Respect is a necessary part of the human experience because it’s a reciprocal action. It takes effort from both sides to achieve results, and this is especially true in relationships. Mutual respect is a healthy standard to have, and it’s perfectly okay to move on if the guy you’re with isn’t holding up his end of the bargain. If he’s not giving you any respect, he definitely doesn’t deserve you.
- No respect equals no relationship. If you voluntarily choose to spend your time with a hapless loser who doesn’t respect you, you can’t really be surprised when you’re miserable and disappointed all the time. A situation like that will magically transform into a happy relationship four days after never. When there’s no mutual respect to begin with, having a relationship is impossible.
- There’s no reason to stay with someone who treats you badly. You aren’t accomplishing anything by staying with a guy who’s incapable of respecting you. Things will just continue to get worse until you finally snap and land yourself in therapy and possibly a bad breakup or a messy divorce. Why let things get to that point in the first place? Leave and take your electronics and food with you.

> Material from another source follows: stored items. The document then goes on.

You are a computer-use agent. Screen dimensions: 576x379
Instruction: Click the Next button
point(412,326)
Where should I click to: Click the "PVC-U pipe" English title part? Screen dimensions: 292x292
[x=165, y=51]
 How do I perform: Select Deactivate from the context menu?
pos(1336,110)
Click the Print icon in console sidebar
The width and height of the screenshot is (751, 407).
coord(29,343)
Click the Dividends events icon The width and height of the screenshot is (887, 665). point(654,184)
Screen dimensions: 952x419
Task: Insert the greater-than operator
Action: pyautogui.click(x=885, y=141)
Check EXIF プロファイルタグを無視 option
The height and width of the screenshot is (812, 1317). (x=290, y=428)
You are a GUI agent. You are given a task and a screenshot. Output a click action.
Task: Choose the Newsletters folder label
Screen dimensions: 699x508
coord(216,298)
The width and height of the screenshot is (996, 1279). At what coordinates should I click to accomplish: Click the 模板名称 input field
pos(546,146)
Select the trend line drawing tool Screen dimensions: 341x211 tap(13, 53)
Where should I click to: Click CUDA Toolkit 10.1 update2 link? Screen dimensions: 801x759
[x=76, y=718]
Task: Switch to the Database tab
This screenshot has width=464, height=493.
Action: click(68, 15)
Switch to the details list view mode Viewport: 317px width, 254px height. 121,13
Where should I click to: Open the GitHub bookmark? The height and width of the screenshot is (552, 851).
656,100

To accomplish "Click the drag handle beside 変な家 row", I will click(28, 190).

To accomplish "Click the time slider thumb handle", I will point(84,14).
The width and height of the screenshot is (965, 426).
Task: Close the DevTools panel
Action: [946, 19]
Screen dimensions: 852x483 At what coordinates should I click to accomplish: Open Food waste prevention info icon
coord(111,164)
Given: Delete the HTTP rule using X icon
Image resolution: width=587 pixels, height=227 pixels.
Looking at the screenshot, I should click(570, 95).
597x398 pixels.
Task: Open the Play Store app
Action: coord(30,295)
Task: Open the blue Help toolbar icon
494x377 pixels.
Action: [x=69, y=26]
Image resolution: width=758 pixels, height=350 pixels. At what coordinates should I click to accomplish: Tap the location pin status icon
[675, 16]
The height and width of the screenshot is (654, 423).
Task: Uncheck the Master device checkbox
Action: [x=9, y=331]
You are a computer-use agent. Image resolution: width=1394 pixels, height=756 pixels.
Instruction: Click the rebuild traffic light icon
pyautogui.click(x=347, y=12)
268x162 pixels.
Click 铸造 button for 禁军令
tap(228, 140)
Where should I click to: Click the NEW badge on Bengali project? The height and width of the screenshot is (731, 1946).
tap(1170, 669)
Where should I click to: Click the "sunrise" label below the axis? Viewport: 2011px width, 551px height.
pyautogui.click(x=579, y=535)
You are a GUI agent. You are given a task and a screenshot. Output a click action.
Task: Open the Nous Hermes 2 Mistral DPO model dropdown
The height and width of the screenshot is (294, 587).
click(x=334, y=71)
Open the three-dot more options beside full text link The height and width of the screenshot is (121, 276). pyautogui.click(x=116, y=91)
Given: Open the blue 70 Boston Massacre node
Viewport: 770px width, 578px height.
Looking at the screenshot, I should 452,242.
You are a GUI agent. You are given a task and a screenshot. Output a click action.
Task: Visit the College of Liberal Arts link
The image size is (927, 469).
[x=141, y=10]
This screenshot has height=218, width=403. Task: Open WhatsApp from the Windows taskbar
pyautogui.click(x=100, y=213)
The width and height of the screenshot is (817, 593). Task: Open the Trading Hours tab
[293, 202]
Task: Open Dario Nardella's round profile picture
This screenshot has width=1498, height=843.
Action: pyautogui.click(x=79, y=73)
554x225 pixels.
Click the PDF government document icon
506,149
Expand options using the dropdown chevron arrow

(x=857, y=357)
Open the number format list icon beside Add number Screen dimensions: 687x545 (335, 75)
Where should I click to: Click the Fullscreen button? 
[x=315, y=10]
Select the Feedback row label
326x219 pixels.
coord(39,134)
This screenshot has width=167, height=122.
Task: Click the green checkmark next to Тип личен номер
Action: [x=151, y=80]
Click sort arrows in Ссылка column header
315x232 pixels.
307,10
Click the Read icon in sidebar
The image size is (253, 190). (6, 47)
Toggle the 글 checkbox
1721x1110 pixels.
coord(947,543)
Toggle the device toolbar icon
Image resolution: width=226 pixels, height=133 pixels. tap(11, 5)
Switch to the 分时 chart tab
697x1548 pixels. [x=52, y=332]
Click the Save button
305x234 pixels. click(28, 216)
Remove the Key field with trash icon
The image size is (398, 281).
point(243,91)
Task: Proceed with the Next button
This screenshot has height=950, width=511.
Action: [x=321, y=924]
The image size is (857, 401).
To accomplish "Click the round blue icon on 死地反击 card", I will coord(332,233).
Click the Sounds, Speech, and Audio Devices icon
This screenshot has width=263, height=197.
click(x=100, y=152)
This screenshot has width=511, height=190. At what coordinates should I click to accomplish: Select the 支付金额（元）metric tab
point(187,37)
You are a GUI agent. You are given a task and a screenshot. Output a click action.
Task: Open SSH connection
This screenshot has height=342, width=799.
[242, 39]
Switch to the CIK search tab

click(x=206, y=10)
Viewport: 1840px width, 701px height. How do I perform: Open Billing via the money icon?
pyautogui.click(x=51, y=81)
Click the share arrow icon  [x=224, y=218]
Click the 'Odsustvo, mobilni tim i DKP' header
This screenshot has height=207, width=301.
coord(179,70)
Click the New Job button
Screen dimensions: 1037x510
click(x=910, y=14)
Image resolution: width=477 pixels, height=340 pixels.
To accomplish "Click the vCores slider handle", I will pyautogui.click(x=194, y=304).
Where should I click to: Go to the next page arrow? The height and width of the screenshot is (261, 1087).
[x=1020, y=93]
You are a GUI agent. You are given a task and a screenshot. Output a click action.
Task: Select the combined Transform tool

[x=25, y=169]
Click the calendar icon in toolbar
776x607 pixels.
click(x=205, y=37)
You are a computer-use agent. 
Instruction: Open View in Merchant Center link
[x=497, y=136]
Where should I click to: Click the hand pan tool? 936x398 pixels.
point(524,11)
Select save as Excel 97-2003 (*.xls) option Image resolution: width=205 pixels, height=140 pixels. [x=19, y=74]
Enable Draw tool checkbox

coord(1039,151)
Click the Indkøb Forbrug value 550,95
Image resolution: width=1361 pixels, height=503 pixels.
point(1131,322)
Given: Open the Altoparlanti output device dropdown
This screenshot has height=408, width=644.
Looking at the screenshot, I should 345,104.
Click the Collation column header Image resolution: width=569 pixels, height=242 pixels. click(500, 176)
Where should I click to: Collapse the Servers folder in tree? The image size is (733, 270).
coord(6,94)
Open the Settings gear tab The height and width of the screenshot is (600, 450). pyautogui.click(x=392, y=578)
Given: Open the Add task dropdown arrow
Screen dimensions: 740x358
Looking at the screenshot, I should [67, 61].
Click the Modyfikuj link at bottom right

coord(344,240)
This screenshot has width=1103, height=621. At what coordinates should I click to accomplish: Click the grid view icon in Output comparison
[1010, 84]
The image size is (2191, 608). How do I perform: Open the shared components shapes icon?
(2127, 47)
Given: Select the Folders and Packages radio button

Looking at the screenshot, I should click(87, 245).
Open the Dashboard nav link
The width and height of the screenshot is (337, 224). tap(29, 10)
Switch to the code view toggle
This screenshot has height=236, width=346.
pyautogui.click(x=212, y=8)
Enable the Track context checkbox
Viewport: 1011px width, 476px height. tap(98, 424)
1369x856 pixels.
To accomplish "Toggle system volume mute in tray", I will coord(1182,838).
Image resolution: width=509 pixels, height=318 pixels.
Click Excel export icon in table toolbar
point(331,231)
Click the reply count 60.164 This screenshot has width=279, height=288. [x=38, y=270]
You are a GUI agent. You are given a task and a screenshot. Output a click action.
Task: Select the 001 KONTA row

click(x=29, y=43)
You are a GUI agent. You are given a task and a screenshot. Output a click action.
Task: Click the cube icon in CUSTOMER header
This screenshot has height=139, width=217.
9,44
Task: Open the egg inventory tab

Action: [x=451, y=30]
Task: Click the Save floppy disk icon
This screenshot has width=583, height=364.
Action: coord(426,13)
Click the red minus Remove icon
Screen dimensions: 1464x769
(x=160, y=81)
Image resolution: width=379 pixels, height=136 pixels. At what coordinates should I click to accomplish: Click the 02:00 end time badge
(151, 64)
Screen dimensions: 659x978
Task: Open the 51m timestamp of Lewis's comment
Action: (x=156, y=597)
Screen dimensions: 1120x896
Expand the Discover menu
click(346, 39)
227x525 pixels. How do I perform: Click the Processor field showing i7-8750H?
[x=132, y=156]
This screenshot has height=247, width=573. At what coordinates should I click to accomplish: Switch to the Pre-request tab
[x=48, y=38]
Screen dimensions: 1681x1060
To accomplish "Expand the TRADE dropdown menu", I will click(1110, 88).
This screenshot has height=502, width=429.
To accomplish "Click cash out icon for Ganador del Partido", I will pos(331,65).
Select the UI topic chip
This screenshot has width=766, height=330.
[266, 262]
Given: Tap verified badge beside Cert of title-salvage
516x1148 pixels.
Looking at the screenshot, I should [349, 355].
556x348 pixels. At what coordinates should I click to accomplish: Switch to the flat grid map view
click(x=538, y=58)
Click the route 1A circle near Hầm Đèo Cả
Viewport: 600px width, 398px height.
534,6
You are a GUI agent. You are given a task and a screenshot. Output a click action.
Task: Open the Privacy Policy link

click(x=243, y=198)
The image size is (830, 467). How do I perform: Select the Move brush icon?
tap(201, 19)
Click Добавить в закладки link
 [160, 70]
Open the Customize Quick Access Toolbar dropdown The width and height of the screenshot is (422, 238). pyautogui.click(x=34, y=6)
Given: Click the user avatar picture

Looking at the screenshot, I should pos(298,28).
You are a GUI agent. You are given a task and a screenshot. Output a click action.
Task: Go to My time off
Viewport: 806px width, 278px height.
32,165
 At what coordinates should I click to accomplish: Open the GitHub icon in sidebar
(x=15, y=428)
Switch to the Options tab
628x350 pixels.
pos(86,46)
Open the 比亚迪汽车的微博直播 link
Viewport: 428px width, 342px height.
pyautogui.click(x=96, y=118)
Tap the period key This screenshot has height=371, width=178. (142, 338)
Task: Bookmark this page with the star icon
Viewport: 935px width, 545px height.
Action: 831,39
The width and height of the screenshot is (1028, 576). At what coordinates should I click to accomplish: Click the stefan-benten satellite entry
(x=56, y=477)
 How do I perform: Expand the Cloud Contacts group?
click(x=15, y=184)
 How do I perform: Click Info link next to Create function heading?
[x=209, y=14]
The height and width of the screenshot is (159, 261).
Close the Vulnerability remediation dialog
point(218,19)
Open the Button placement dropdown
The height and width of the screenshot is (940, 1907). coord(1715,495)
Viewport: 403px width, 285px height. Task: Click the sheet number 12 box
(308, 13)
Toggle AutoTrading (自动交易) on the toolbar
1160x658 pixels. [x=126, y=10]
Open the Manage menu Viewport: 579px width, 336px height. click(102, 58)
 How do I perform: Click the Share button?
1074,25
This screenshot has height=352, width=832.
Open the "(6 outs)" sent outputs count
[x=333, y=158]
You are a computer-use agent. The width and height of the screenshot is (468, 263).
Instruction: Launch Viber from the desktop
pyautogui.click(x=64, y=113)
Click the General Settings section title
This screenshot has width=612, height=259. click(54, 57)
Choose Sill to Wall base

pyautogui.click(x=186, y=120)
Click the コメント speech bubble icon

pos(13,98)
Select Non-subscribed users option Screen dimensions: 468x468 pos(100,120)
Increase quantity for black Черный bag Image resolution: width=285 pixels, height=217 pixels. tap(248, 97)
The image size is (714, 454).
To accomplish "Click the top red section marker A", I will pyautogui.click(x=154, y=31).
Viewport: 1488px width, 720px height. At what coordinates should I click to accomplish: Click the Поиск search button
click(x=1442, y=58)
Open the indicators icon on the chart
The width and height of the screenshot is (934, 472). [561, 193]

- You shouldn’t be trying to change him. Don’t like what you see? Don’t get involved. A man isn’t a pliable object that you can sculpt into a passable life partner over time. If he doesn’t respect you initially, he probably won’t respect you later. You don’t have to deal with that (and you definitely shouldn’t).
- No one is buying your excuses. “Things are rough now but…” shouldn’t be coming out of your mouth multiple times a day. Nothing you say after that will ever make sense to anyone. You may think that you’re providing acceptable excuses for curious friends, but they’re probably just wondering why someone with your compassionate nature is wasting time on someone who doesn’t deserve her efforts.
- A lack of respect will result in a lack of trust. There’s no way you will ever be able to trust someone who doesn’t even respect you. Trust is a fundamental component of relationships, and without it, your partnership is destined to crash and burn. If he doesn’t respect you, your trust is the last thing he deserves. Mutual respect breeds mutual trust. It’s that simple.
- You probably aren’t respecting him either. Relationships don’t mean that the man has to be on his best behavior while you can act like a rampaging tyrant whenever you want. Respect is a two-way street. If he doesn’t respect you and you don’t respect him, that’s not a relationship. You guys aren’t a couple—you’re a destructive jerk and a spineless wimp who watch Netflix together.
- It’s not “too late” for you. If you’re alive and kicking, you have plenty of time to start over and find happiness for yourself. The length of your relationship alone doesn’t necessarily mean that it’s worth saving. You only have to worry about wasted time if you choose to stay in a relationship that was doomed from the beginning. Learn from your mistakes, move on and find someone who respects you.
- You’re probably out of his league. If you’re a decent person and you have your act together, you have a lot of options with dating. A guy who doesn’t respect you or deserve you will have absolutely nothing to offer you, so why stick around? You can do better.
- Trust your gut. You aren’t obligated to give him a chance when you already have a bad feeling about the guy. If you’re already skeptical and he keeps proving you right, just move on. You don’t have to sit around waiting to be treated well.
- When you value yourself, others will value you too. Before you seek respect from others, you should treat yourself with respect. Healthy self-esteem permeates every aspect of your life and it shows in your interactions with others. Carrying yourself with confidence acts as a deterrent for jerks and a magnet for good people.